- Theatrical release poster
- Directed by: Guilherme de Almeida Prado
- Written by: Guilherme de Almeida Prado
- Produced by: Anne French
- Starring: Christiane Torloni José Mayer
- Cinematography: Cláudio Portioli
- Music by: Hermelino Neder
- Production company: Star Filmes
- Distributed by: RioFilme
- Release date: 1992;
- Running time: 118 minutes
- Countries: Brazil Argentina
- Language: Portuguese
- Budget: $70,000–$80,000

= Perfume de Gardênia =

1992 film directed by Guilherme de Almeida Prado

Perfume de Gardênia (Perfume of Gardenia) is a 1992 Brazilian-Argentine drama film directed by Guilherme de Almeida Prado.
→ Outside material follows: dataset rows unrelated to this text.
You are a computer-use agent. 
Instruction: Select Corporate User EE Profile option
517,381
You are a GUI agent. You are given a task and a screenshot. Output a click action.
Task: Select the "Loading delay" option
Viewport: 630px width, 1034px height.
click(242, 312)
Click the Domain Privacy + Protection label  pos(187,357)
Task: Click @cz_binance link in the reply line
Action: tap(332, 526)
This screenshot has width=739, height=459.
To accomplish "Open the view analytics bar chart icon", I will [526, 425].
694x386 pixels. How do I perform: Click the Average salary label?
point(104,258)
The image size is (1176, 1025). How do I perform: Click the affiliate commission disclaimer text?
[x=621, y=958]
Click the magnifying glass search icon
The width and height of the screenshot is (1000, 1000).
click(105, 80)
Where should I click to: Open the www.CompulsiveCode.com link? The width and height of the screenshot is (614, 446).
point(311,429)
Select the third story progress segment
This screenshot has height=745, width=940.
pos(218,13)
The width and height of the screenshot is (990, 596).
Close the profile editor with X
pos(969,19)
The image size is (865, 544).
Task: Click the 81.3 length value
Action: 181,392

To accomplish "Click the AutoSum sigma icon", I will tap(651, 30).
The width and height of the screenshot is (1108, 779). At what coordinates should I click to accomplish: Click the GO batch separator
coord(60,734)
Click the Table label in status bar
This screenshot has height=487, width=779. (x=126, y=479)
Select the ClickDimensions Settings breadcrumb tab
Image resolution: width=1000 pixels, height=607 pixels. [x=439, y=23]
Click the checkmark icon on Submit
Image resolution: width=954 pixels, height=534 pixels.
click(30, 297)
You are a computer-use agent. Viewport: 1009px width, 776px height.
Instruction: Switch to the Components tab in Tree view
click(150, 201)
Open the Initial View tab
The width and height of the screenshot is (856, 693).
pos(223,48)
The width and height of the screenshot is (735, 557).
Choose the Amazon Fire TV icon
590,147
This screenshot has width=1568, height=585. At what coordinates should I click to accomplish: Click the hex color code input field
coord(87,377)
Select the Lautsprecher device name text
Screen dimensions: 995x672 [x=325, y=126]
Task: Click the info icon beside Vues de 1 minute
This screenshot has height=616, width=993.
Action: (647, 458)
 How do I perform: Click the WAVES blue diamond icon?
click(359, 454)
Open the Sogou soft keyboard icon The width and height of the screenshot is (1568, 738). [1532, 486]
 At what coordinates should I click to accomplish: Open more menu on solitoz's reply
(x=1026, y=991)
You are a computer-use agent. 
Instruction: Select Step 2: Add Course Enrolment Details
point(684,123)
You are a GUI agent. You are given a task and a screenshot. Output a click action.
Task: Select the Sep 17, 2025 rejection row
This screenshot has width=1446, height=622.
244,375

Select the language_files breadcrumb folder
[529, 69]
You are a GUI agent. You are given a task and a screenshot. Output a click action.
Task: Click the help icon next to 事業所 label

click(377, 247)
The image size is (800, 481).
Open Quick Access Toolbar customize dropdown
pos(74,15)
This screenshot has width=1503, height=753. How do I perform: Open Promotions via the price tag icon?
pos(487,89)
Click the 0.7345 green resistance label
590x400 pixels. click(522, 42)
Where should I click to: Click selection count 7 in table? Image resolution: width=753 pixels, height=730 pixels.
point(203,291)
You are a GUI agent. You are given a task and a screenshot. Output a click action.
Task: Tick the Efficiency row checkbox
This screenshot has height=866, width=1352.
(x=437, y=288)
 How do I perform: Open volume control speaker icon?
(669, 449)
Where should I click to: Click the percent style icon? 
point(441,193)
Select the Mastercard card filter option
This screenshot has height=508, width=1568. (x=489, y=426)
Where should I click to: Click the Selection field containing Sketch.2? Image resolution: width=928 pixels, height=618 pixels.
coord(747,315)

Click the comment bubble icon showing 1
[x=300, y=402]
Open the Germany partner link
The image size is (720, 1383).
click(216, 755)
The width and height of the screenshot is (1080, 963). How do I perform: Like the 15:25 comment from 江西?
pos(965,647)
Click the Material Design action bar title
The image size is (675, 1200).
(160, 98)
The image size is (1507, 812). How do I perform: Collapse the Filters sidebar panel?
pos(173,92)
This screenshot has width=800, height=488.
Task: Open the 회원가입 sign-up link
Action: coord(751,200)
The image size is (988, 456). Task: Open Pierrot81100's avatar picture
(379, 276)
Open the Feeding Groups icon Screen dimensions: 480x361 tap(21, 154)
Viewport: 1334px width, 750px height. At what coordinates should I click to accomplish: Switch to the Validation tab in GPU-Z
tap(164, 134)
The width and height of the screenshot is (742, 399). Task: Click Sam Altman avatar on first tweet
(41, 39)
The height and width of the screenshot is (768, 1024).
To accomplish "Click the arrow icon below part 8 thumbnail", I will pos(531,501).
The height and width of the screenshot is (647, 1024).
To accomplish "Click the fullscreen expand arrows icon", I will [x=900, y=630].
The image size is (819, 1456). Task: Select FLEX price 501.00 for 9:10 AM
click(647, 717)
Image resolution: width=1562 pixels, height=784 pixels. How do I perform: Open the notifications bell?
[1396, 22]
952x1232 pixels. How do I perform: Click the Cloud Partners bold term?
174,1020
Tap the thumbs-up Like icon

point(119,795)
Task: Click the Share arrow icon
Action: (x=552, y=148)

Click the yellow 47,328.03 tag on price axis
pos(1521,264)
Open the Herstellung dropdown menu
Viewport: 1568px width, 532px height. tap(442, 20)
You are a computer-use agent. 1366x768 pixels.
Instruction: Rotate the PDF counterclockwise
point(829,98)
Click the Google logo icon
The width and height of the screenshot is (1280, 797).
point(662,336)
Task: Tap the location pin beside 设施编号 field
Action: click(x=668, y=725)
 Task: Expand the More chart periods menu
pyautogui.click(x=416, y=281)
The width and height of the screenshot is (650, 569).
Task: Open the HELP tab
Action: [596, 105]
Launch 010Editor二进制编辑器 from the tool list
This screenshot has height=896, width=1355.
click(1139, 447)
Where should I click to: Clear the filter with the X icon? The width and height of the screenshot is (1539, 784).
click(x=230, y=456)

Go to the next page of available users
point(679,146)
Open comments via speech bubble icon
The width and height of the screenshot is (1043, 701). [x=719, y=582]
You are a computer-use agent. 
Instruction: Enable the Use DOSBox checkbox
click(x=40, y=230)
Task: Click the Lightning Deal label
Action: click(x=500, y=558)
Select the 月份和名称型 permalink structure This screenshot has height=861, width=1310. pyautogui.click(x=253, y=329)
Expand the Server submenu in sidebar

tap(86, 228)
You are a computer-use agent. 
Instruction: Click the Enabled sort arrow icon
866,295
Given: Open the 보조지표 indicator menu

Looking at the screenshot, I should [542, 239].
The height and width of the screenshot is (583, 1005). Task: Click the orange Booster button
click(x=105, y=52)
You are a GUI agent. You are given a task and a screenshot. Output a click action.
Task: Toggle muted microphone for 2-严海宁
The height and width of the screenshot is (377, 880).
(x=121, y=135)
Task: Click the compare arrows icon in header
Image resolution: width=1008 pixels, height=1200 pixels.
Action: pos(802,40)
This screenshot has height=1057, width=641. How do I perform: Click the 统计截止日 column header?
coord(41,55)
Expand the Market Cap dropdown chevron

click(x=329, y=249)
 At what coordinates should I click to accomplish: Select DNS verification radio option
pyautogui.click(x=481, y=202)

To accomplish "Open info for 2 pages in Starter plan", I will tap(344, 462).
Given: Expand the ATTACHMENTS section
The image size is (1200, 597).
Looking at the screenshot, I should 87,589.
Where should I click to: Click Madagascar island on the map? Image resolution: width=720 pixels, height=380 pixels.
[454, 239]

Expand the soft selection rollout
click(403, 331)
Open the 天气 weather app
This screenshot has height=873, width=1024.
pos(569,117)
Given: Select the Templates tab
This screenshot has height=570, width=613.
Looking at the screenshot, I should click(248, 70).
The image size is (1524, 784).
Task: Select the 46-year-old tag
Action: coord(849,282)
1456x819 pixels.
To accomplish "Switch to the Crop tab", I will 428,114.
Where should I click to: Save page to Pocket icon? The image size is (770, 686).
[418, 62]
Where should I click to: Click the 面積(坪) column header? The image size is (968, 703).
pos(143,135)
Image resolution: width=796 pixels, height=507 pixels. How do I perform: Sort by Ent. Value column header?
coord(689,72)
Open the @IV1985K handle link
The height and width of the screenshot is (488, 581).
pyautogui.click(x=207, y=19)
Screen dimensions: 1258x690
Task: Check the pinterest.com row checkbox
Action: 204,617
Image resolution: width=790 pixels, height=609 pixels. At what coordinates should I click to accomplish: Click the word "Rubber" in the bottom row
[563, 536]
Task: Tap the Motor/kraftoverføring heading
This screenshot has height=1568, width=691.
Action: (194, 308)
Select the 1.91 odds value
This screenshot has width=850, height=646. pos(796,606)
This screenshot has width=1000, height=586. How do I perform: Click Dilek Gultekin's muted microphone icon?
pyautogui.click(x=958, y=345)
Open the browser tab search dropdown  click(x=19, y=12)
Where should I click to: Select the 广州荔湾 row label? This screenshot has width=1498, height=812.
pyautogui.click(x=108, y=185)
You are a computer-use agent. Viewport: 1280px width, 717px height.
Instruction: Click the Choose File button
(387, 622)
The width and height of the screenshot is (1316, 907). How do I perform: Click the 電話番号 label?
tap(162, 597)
It was screened at the 1992 Montreal World Film Festival. The filming took place in April 1991, with its production lasting until February 1992.

==Synopsis==

Daniel is a taxi driver, he works the night to pay the car payments, is married to a housewife Adalgisa and have a son. By chance, she starts making pornochanchada films, abandons the family and is prohibited by Daniel to see Joaquim. For eleven years, Daniel nurtures a sense of revenge, which gains strength when Joaquim, as an adult, finds his mother in full decay professional.

==Cast==

- Christiane Torloni as Adalgisa
- José Mayer as Daniel
- Marcelo Ribeiro as Joaquim (as a child)
- Walter Quiroz as Joaquim (as an adult)
- Cláudio Marzo as delegate
- Betty Faria as Odete Vargas
- José Lewgoy as Ody Marques
- Raul Gazolla as César Lamas
- Helena Ignez
- Oscar Magrini
- Sérgio Mamberti
- Matilde Mastrangi
- Paulo Villaça

==Awards and nominations==

Festival de Brasília 1992 (Brazil)
- Won the categories of best actor (José Mayer), best supporting character actor (José Lewgoy) and best supporting character actress (Betty Faria).

Festival de Gramado 1992 (Brazil)
- Nominated for best film.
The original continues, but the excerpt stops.